Папе от дедушки в наследство досталось ружье, он спрятал его, потому что разрешения на оружие у него не было.
— Ничего себе, не будешь раздражать! Разве ты не понимаешь, сколько грязи появится, если ты прострелишь себе башку? Вот так не раздражать — даже потолок забрызгаешь.
— Я застрелюсь в саду! Никакой грязи никому. Всё чисто — нигде ничего.
Теперь я успокоилась окончательно. Видимо, наконец подействовали таблетки. Я заявила:
— На голову можно положить подушку, тогда брызг будет меньше.
Об этом я читала в какой-то книге. Где — не помню. Наверное, у Артура Шницлера. Или это было в фильме? Как бы там ни было, в девятнадцатом веке, прежде чем стреляться, лейтенанты прикладывали к голове подушку.
— Вон! Обе! Убирайтесь! — завизжала мама.
Я вернулась к себе. Мне было почти весело. Не нужно больше принимать никаких решений, осталось только пройти этот путь до конца. Этот дом перестал быть моим, это просто накопитель, промежуточная станция между бессмертием и бессмертием, между еще-нет и уже-нет.

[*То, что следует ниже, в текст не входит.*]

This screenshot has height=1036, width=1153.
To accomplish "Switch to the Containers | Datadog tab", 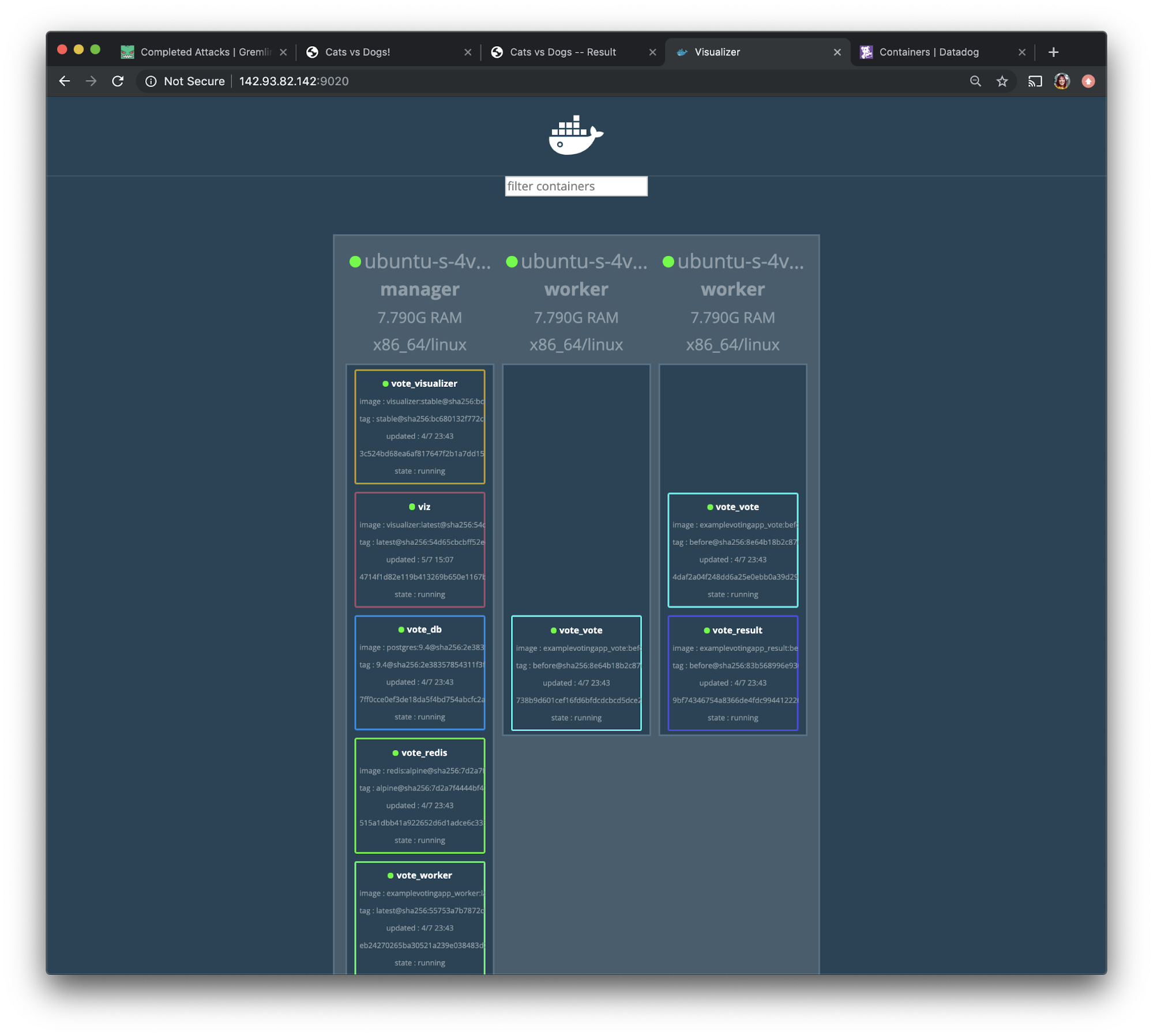I will click(929, 51).
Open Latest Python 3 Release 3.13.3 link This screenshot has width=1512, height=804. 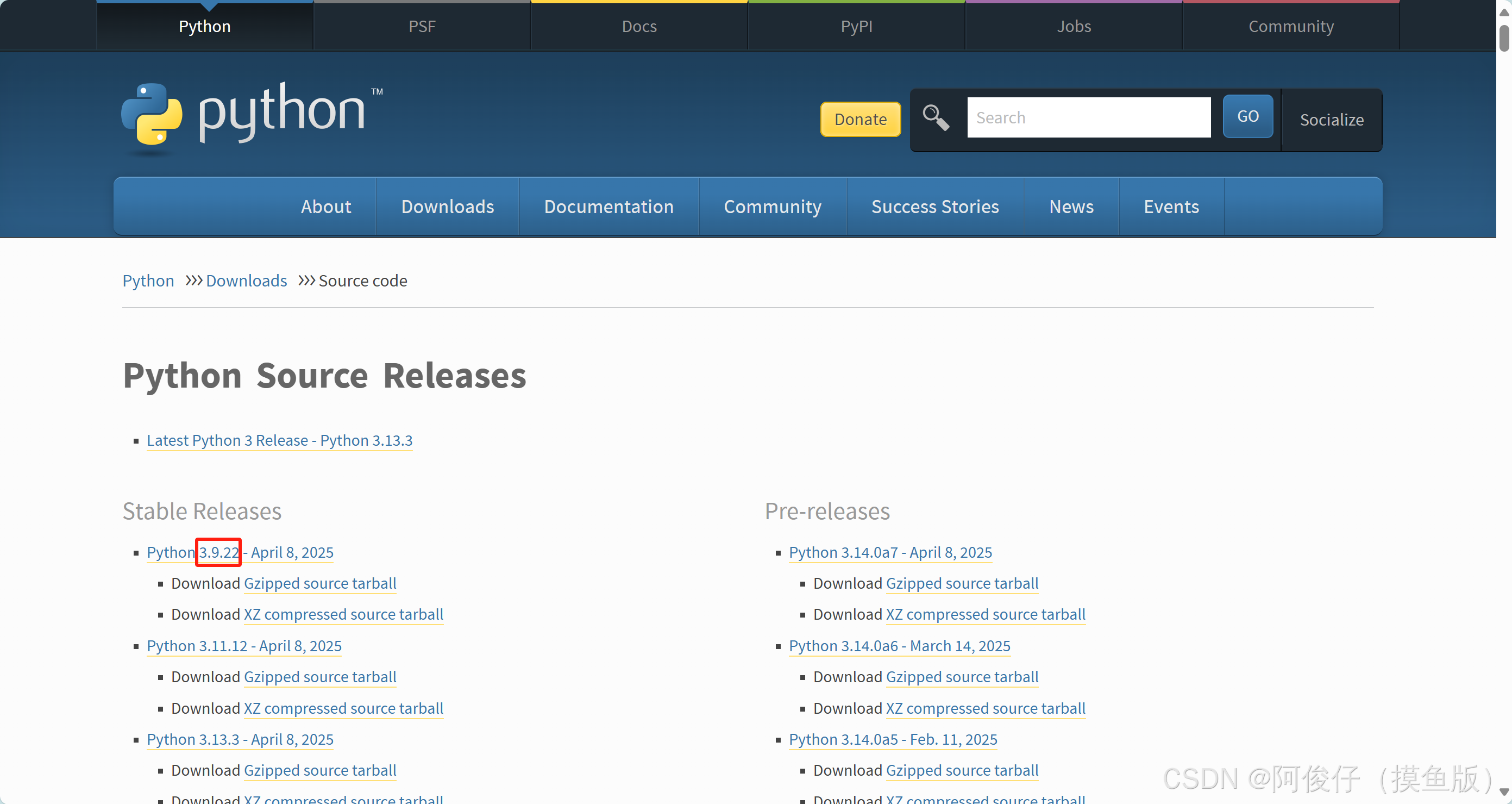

По-моему, я разделась и легла спать. Точно не помню. Ночью я проснулась. В ночной рубашке, уткнувшись лицом в рвотные массы. Брезгливости не было. Даже хотелось остаться в нечистотах и снова уснуть. А потом в голову пришло, что обязательно нужно привести в порядок подушку. Поэтому я побрела вниз по лестнице к туалету, держа подушку на вытянутых руках. Как изгадившееся с ног до головы привидение. Конечно же, мама проснулась. Вошла, когда я запихивала подушку в раковину, и успела ее у меня отнять, прежде чем я намочила перо.
— Что здесь произошло?
— Приняла таблетки, — промямлила я.
Теперь я уже чувствовала себя не привидением; казалось, что я нахожусь под водой. Боже мой, так тяжело, когда принял таблетки и не умер! Но эта тяжесть проплывала, словно пробка на поверхности покоя, в котором я колыхалась, как водоросли. До меня ей было не добраться. Мама разбудила отца.
— Папа! Папа! Просыпайся же! Анна приняла таблетки!

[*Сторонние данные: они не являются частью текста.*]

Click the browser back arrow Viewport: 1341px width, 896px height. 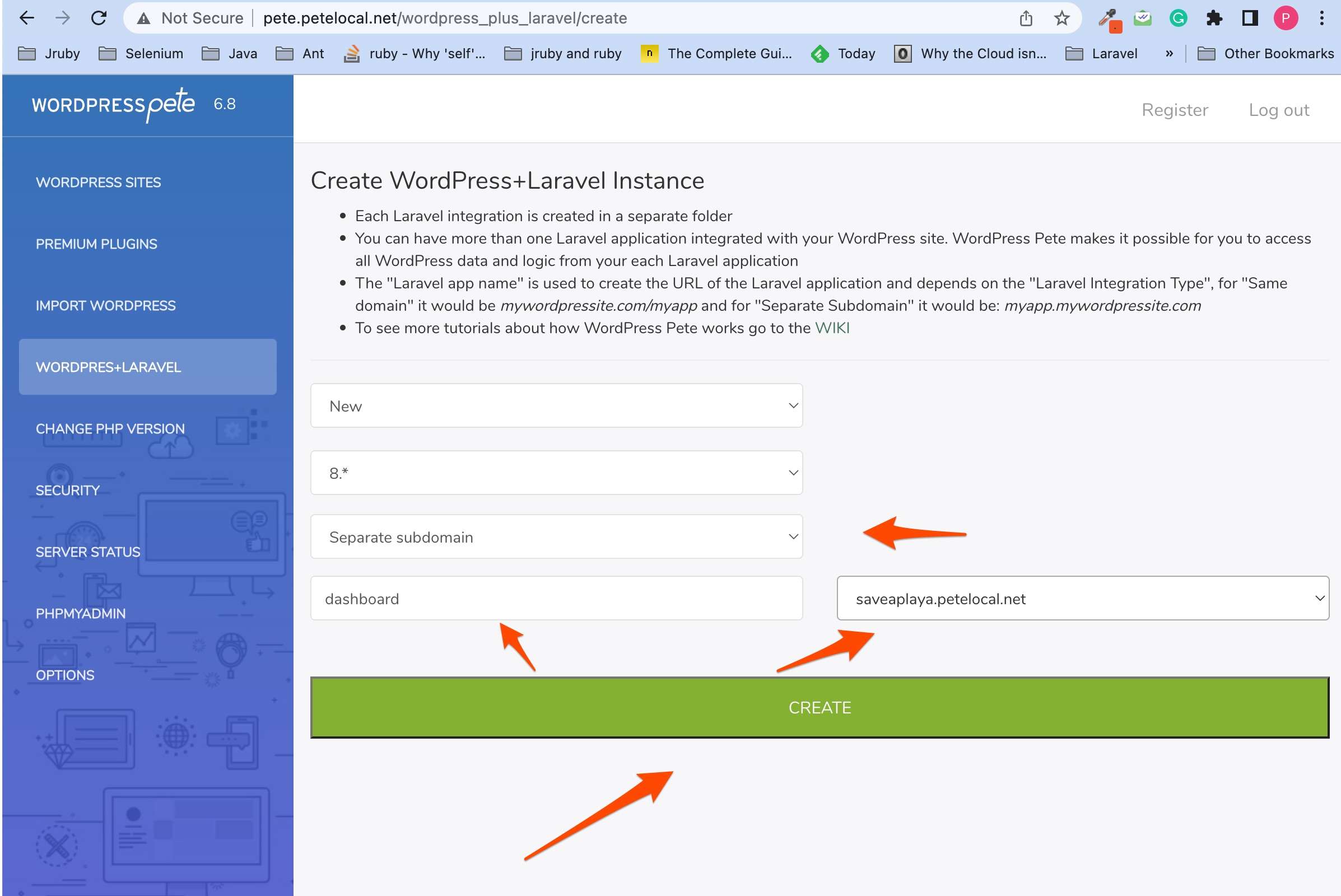pyautogui.click(x=26, y=18)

Он спросил, какие и сколько.
— Сорок.
Не хотелось признаваться, что их было всего двадцать.
— Это же всего-навсего успокоительное. Оно безвредное. Тем более, что она их все выблевала. Пусть-ка просто поспит.
Через тридцать часов я проснулась, как раз вовремя: француженки еще не приехали. Жилищную проблему мы решили, я спала у родителей на тахте.
— Неужели ты даже не задумалась, какой шок испытали бы маленькие француженки, если бы они приехали, а тут как раз самоубийство? — спросила мама.